Entries supplied Start Marker
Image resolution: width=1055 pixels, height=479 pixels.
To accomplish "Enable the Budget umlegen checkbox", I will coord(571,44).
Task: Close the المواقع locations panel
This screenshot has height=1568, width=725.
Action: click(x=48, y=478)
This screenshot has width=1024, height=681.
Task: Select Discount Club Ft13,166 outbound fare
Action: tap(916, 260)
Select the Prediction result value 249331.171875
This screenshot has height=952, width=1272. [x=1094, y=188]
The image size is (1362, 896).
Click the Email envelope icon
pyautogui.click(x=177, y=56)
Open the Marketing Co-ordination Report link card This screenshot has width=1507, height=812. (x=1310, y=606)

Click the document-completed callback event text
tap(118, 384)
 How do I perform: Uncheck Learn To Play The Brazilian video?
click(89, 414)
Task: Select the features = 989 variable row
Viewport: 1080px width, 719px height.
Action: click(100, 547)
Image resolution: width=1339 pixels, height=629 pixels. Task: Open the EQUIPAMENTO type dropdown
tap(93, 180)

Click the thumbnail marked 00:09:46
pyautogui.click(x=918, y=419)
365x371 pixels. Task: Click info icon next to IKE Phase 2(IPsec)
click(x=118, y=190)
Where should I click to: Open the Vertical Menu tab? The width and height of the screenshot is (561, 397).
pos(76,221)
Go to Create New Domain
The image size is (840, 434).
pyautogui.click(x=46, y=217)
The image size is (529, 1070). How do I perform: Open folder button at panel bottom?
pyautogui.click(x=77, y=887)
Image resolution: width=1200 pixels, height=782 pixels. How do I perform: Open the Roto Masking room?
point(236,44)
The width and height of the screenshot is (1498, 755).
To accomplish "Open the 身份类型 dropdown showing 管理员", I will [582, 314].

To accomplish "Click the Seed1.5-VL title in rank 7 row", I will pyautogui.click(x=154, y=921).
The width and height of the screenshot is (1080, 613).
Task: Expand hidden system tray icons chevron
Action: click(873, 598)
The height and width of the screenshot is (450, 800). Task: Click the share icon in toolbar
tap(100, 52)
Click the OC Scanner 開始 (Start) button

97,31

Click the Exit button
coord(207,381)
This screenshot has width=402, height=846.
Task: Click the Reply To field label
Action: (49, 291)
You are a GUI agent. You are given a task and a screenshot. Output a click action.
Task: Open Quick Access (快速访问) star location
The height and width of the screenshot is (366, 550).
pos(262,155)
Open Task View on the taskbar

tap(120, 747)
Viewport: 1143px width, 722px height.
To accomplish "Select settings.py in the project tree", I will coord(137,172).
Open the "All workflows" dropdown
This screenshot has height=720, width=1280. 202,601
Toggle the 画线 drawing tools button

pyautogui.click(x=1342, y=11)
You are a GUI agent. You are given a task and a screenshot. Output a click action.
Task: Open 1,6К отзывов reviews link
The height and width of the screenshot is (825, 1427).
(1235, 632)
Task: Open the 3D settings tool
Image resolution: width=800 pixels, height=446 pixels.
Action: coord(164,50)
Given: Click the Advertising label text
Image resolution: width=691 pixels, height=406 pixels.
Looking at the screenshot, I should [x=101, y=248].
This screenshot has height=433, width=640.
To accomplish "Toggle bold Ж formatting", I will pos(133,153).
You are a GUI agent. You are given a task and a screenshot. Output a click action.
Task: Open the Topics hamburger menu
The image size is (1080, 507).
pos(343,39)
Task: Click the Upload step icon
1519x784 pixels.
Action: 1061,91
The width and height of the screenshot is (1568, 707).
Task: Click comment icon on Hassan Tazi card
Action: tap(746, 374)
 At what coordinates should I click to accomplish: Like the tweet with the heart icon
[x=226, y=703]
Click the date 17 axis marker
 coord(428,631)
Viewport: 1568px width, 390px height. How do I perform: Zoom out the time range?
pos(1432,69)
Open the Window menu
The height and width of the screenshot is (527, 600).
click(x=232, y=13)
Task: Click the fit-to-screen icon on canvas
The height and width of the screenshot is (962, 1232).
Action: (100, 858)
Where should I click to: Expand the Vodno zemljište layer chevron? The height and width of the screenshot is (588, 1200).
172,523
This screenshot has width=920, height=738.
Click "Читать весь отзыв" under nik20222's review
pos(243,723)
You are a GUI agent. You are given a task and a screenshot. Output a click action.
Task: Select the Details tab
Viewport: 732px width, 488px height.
Entries supplied End Marker
### Try it
Whenever the word "settings" shows up in a line of the entries, copy that line.

### Output for this task
To accomplish "Select settings.py in the project tree", I will coord(137,172).
Task: Open the 3D settings tool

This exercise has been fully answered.